I want to buy this Rob guy a beer.  I think the exact same things, but dang if he doesn't explain them a lot better.

And in response the eternal and totally-missing-the-point question of "who do you get to replace him?" let me once again say, "You don't, nor do you have to."  It's been proven beyond a shadow of a doubt that Jose Reyes is not the key to winning championships.

23 June 2011

A telling choice of words from MetsBlog

[NOTE:  Apparently the "scheduled publish" feature is still not working properly.  This was supposed to go up first thing in the morning yesterday.]

So sayeth Brian Erni:
Tomorrow’s matinee is a huge game for this team.
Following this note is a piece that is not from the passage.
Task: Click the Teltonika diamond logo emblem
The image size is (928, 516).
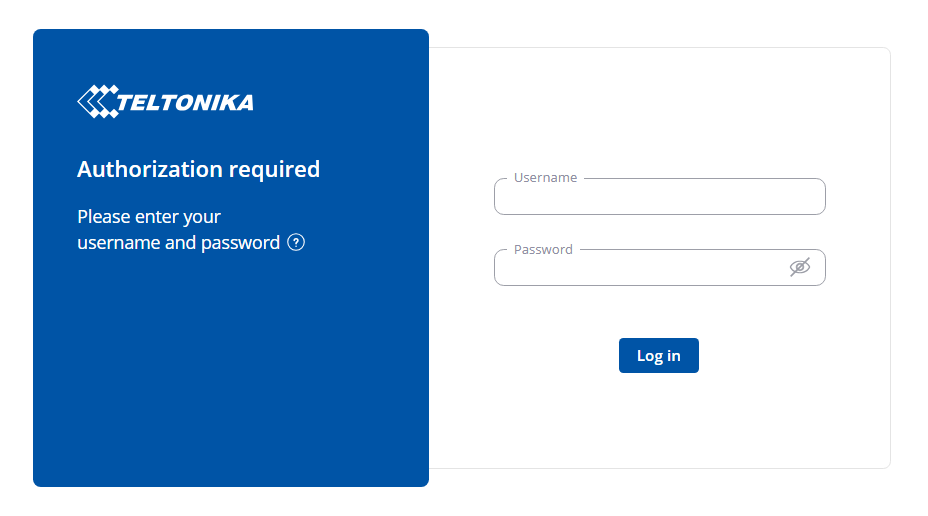Action: tap(96, 101)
A win would give the Mets the series win and a 3-3 home stand.
So this is what we're down to, huh?  "Huge" is now defined as not losing 2 out of 3 to a last place team that arrived at CitiField with a record of 33-40?
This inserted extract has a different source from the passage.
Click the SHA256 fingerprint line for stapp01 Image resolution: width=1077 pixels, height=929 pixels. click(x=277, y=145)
Seriously, just chew on that a while.  Swish it around, taste it.  Ponder the fact that it's really been so long since the Mets were in honest contention for anything meaningful that a pivotal moment in the season now consists of the opportunity to split a home stand with the bottom half of the American League West.

I remember huge.  Huge is a weekend series between the 1st and 2nd place teams with a half game between them.  Huge is sweeping the team nipping at your heels as if to say, "Nice try, but this is our year, not yours."  Huge is a playoff game in October.  This--while I'm sure it will be a perfectly enjoyable afternoon game coinciding on a day off for me--is a lousy, laughable substitute for huge.

18 June 2011

That was fun while it lasted.

Normally, I refrain from posting on weekends, but as you can see, it's been a while.  I got hella busy with work and managed to get sick for all but a couple of days of a two-week stretch, so the blog here fell pretty low on the priority list.  That said...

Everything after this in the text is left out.